Si la défaite ébranle le gouvernement vaincu, la victoire fortifie celui qui est victorieux. Nous ne connaissons pas de pays en Europe où le prolétariat serait intéressé par une victoire ou une défaite. Nous ne refusons pas à la Russie le rôle d’une nation dont les intérêts ne sont pas liés au développement d’autres pays. Mais est-ce la peine de s’attarder sur cette question, suffisamment exposée déjà dans notre journal ? Même ne rentrant pas dans le cadre étroit des perspectives du développement national, la Social-démocratie russe ne pouvait lier ses plans politiques au résultat produit par une catastrophe militaire. Les défaites ne peuvent devenir un facteur de développement que s’il se trouve, dans les cadres des nouvelles classes historiques, des éléments capables de le promouvoir. Dans ces conditions, les réformes élaborées d’en haut donnent une impulsion au développement des classes progressistes.

Mais la guerre s’avère trop pleine de contradictions, un facteur trop douteux de développement historique pour que le Parti révolutionnaire, confiant en son avenir et sentant sous ses pieds le terrain solide des classes, puisse voir dans la défaite la voie des succès politiques. La défaite désorganise la réaction, mais aussi les masses laborieuses. La guerre n’est pas un tel appui que la révolution puisse espérer en tenir le contrôle. On ne peut en disposer à son gré, la faire disparaître dès « qu’elle a donné l’impulsion indispensable ».

La révolution issue de la défaite ne trouve comme héritage qu’une vie économique détruite, des finances exangues et des relations internationales peu favorables. Si la Social-démocratie russe est toujours restée profondément hostile à l’idée de spéculer sur une défaite, même à l’époque de la contre-révolution triomphante, c’est que la guerre peut conduire à une situation telle qu’elle rend plus difficile l’exploitation des fruits obtenus par la révolution.

Cependant, il nous faut maintenant non seulement estimer jusqu’à quel point la guerre et la défaite influent sur la marche du développement politique, mais aussi agir sur le terrain créé par la défaite. Mais on peut affirmer que vouloir réaliser les plans de la conquête du monde n’est pas à prendre en considération actuellement. L’armée tsariste est battue. Elle peut encore remporter quelques succès. Mais elle a perdu la guerre. Les défaites du moment annoncent la catastrophe militaire. C’est ici qu’il nous faut répéter : la Social-démocratie ne crée pas par elle-même des circonstances historiques. Elle ne représente qu’une des forces du processus historique. Elle ne peut que se tenir sur le terrain que lui crée l’Histoire. Les dirigeants de tous les partis politiques russes sont tous passés par l’expérience du développement de la nation, ces dix ou quinze dernières années. On ne peut s’empêcher d’être frappé par l’analogie avec les événements de 1903. Cette année-là, une vague massive de grèves ébranla le pays. La Social-démocratie y vit le prologue de la révolution. Puis éclata la guerre russo-nipponne. Elle paralysa le mouvement révolutionnaire. Les défaites donnèrent une très forte impulsion au mécontentement des divers groupes sociaux. Il se traduisit par le sursaut fiévreux de la révolution.

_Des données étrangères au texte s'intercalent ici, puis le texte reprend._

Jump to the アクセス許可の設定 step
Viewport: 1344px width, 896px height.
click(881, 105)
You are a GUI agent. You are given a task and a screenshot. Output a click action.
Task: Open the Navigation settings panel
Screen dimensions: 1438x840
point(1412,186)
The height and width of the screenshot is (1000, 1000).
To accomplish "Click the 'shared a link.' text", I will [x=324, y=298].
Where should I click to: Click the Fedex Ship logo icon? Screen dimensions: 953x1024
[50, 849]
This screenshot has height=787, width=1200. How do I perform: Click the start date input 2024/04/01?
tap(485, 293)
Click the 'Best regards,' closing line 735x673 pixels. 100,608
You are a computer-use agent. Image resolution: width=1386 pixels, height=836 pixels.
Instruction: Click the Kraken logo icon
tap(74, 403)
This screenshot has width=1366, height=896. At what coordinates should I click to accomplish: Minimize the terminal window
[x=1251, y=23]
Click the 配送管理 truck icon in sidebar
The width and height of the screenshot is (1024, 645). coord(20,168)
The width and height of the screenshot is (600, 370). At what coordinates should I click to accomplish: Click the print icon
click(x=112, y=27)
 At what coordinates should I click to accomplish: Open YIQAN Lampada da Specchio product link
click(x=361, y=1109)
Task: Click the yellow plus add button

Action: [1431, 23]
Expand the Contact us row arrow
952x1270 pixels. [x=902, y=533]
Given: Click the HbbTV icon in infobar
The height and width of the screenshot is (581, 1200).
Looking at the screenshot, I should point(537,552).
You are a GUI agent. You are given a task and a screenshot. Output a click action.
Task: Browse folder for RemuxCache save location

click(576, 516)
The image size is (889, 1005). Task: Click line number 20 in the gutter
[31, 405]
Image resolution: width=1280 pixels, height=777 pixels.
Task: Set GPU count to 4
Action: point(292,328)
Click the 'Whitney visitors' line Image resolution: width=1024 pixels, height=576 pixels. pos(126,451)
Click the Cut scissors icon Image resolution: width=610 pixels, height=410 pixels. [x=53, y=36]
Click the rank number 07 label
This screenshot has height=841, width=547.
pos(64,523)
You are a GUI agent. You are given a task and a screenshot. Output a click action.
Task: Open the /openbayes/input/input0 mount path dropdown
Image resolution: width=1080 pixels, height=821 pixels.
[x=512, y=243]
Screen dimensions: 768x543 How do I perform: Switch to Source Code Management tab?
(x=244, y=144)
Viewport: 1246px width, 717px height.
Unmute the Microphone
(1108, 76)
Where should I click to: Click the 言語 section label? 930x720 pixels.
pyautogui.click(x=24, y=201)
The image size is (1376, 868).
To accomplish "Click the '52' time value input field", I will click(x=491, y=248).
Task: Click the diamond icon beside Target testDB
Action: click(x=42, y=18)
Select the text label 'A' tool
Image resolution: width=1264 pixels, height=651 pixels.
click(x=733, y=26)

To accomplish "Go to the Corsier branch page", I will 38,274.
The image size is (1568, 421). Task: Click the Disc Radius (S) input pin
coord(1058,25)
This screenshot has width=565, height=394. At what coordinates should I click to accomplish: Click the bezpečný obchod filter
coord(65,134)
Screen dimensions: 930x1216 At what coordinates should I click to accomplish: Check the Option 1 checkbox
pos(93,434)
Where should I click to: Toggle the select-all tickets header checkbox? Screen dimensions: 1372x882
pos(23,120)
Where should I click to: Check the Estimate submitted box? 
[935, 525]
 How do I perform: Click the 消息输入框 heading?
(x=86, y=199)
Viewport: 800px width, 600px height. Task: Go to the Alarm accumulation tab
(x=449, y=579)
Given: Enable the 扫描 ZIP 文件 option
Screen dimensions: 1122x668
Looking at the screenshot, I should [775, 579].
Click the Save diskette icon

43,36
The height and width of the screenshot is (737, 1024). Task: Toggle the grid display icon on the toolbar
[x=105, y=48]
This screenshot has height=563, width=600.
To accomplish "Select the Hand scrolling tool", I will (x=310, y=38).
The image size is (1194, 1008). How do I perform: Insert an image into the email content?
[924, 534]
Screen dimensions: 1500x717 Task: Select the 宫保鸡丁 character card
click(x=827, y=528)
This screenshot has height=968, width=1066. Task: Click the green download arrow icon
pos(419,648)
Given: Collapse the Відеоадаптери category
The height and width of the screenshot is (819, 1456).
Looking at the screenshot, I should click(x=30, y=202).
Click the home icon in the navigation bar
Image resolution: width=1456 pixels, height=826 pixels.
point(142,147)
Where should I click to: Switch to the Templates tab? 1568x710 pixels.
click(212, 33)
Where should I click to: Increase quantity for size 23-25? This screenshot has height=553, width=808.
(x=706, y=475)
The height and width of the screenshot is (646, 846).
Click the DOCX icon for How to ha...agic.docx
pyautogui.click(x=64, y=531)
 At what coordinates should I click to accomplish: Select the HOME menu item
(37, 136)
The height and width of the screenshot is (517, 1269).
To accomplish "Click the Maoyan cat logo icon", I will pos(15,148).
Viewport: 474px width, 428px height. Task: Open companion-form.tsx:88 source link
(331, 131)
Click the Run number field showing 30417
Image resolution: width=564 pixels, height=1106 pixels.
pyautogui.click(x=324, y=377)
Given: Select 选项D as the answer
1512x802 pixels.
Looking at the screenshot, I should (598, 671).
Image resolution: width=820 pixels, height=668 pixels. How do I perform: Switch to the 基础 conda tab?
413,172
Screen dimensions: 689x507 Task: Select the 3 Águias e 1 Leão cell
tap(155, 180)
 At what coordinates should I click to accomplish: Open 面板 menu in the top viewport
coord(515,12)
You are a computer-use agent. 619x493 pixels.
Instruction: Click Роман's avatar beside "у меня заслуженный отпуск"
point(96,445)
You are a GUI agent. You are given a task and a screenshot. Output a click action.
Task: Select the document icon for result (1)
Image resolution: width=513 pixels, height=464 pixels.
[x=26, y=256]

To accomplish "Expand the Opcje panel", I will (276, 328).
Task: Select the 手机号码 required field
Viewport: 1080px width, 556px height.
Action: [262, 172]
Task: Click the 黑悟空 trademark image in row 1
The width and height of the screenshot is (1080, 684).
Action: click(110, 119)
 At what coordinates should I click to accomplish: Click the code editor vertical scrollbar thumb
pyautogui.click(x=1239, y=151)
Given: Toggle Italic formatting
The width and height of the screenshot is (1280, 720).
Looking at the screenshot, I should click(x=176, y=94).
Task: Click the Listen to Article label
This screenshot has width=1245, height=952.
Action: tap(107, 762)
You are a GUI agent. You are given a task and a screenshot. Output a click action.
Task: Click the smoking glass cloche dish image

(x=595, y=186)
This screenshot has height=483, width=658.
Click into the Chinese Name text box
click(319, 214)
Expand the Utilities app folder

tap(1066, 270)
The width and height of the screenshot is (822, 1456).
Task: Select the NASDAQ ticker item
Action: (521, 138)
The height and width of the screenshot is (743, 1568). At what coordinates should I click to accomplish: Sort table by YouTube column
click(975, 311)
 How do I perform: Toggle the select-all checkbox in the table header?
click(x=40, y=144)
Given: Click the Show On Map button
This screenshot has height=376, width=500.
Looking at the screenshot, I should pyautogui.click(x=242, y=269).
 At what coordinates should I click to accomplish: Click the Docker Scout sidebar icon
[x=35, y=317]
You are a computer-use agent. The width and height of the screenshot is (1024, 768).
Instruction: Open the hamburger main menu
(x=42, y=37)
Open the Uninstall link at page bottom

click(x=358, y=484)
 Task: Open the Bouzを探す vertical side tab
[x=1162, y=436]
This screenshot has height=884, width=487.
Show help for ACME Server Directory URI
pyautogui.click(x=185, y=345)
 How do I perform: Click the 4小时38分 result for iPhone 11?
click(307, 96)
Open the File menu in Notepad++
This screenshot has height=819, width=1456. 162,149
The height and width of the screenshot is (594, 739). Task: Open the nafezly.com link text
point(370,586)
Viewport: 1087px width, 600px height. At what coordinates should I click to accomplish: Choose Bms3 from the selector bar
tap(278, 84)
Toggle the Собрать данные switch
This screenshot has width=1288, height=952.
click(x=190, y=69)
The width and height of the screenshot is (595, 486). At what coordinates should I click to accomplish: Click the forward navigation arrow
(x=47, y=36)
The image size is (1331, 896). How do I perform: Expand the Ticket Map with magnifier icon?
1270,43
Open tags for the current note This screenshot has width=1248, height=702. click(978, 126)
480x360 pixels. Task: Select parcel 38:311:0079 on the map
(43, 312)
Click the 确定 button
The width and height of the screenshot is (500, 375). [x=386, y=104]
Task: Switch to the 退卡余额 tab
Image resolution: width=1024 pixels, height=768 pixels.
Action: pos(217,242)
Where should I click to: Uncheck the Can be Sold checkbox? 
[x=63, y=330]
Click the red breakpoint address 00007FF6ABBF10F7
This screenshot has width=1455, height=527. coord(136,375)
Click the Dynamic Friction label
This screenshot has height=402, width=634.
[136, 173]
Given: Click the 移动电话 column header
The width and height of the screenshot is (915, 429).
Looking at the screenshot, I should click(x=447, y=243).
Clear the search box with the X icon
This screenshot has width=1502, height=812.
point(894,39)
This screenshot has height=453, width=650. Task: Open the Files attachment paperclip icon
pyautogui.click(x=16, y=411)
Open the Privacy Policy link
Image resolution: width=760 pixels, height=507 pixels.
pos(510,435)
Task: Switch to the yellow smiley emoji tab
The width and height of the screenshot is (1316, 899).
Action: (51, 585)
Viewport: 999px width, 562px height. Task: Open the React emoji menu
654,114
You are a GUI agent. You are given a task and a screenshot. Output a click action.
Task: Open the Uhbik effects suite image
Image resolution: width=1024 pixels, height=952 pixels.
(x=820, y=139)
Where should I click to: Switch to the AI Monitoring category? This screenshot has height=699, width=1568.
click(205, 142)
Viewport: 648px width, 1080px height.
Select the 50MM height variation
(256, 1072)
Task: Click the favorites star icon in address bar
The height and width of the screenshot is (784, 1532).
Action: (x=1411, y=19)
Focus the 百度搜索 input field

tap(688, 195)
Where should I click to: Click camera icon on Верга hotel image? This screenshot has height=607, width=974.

En 1912-1913, comme en 1903, on put observer le mouvement des masses sous forme des grèves révolutionnaires. Le mouvement ouvrier se tint sur un plan beaucoup plus élevé, tirant profit des expériences précédentes. Puis, comme la dernière fois, la guerre bloqua tout progrès révolutionnaire. Le pays s’endormit presque. Le Pouvoir, après les premières victoires, perdit la tête et prit des mesures telles qu’on n’en avait jamais vues dans la Russie pré-révolutionnaire Mais l’ère des victoires prit bientôt fin. La série des défaites démoralisa totalement la clique au pouvoir, amena le trouble dans les milieux bourgeois et créa les conditions propices au développement d’un mouvement élargi. On peut supposer qu’après la mobilisation de défense de la bourgeoisie, viendra celle de la démocratie, et, en tête, celle du prolétariat avec comme corollaires des soulèvements révolutionnaires.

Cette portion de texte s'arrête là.